*Supplied data*:
-- Begin --

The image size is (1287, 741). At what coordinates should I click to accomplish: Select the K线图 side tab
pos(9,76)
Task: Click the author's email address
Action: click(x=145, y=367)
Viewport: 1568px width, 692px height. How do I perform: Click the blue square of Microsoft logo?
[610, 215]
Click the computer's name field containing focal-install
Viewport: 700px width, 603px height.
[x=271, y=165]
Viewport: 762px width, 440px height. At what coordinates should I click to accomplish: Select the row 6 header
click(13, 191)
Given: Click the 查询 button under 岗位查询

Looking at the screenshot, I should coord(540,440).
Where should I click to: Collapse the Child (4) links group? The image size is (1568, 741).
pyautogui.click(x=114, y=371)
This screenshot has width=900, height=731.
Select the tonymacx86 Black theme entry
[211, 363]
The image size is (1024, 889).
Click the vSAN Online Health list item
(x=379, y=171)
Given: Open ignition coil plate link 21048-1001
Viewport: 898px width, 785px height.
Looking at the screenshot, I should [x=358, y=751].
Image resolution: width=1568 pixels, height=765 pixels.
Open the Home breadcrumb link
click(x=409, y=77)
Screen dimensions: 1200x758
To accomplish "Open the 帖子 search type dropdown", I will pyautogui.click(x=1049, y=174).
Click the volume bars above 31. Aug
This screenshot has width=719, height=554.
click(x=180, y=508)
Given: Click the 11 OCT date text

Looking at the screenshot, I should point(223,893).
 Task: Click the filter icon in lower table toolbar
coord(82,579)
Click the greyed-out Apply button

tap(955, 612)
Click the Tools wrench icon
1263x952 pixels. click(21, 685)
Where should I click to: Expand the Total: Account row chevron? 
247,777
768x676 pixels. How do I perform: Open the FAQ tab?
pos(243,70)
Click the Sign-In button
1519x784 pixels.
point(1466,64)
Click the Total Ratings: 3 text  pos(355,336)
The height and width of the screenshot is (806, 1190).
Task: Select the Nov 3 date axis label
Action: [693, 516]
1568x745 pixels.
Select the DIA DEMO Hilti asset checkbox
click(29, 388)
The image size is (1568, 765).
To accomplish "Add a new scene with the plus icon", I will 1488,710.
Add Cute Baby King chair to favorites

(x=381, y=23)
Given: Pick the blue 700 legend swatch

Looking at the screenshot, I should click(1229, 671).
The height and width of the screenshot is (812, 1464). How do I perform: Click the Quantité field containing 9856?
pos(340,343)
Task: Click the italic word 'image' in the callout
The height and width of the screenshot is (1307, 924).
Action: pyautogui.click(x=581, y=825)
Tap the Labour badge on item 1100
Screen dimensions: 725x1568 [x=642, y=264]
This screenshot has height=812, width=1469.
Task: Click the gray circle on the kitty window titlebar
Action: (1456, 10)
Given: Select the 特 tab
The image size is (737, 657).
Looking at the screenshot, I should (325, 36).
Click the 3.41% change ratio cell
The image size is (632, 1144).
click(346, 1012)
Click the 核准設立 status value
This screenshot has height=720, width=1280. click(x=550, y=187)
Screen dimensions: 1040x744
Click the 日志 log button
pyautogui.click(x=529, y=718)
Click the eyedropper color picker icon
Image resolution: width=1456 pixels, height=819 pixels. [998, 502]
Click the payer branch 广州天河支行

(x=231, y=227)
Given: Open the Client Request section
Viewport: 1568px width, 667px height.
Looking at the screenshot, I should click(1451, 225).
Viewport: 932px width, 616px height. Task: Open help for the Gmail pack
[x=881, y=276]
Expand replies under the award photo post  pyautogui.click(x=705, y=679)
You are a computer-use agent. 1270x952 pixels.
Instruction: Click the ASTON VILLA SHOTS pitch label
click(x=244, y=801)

-- End --

*To be done*:
Rewrite all the lines above, changing every "Given" to "Request" and leaving everything else unchanged.

*Complete answer*:
The image size is (1287, 741). At what coordinates should I click to accomplish: Select the K线图 side tab
pos(9,76)
Task: Click the author's email address
Action: click(x=145, y=367)
Viewport: 1568px width, 692px height. How do I perform: Click the blue square of Microsoft logo?
[610, 215]
Click the computer's name field containing focal-install
Viewport: 700px width, 603px height.
[x=271, y=165]
Viewport: 762px width, 440px height. At what coordinates should I click to accomplish: Select the row 6 header
click(13, 191)
Request: Click the 查询 button under 岗位查询

Looking at the screenshot, I should coord(540,440).
Where should I click to: Collapse the Child (4) links group? The image size is (1568, 741).
pyautogui.click(x=114, y=371)
This screenshot has width=900, height=731.
Select the tonymacx86 Black theme entry
[211, 363]
The image size is (1024, 889).
Click the vSAN Online Health list item
(x=379, y=171)
Request: Open ignition coil plate link 21048-1001
Viewport: 898px width, 785px height.
Looking at the screenshot, I should [x=358, y=751].
Image resolution: width=1568 pixels, height=765 pixels.
Open the Home breadcrumb link
click(x=409, y=77)
Screen dimensions: 1200x758
To accomplish "Open the 帖子 search type dropdown", I will pyautogui.click(x=1049, y=174).
Click the volume bars above 31. Aug
This screenshot has width=719, height=554.
click(x=180, y=508)
Request: Click the 11 OCT date text

Looking at the screenshot, I should point(223,893).
 Task: Click the filter icon in lower table toolbar
coord(82,579)
Click the greyed-out Apply button

tap(955, 612)
Click the Tools wrench icon
1263x952 pixels. click(21, 685)
Where should I click to: Expand the Total: Account row chevron? 
247,777
768x676 pixels. How do I perform: Open the FAQ tab?
pos(243,70)
Click the Sign-In button
1519x784 pixels.
point(1466,64)
Click the Total Ratings: 3 text  pos(355,336)
The height and width of the screenshot is (806, 1190).
Task: Select the Nov 3 date axis label
Action: [693, 516]
1568x745 pixels.
Select the DIA DEMO Hilti asset checkbox
click(29, 388)
The image size is (1568, 765).
To accomplish "Add a new scene with the plus icon", I will 1488,710.
Add Cute Baby King chair to favorites

(x=381, y=23)
Request: Pick the blue 700 legend swatch

Looking at the screenshot, I should click(1229, 671).
The height and width of the screenshot is (812, 1464). How do I perform: Click the Quantité field containing 9856?
pos(340,343)
Task: Click the italic word 'image' in the callout
The height and width of the screenshot is (1307, 924).
Action: pyautogui.click(x=581, y=825)
Tap the Labour badge on item 1100
Screen dimensions: 725x1568 [x=642, y=264]
This screenshot has height=812, width=1469.
Task: Click the gray circle on the kitty window titlebar
Action: (1456, 10)
Request: Select the 特 tab
The image size is (737, 657).
Looking at the screenshot, I should (325, 36).
Click the 3.41% change ratio cell
The image size is (632, 1144).
click(346, 1012)
Click the 核准設立 status value
This screenshot has height=720, width=1280. click(x=550, y=187)
Screen dimensions: 1040x744
Click the 日志 log button
pyautogui.click(x=529, y=718)
Click the eyedropper color picker icon
Image resolution: width=1456 pixels, height=819 pixels. [998, 502]
Click the payer branch 广州天河支行

(x=231, y=227)
Request: Open the Client Request section
Viewport: 1568px width, 667px height.
Looking at the screenshot, I should click(1451, 225).
Viewport: 932px width, 616px height. Task: Open help for the Gmail pack
[x=881, y=276]
Expand replies under the award photo post  pyautogui.click(x=705, y=679)
You are a computer-use agent. 1270x952 pixels.
Instruction: Click the ASTON VILLA SHOTS pitch label
click(x=244, y=801)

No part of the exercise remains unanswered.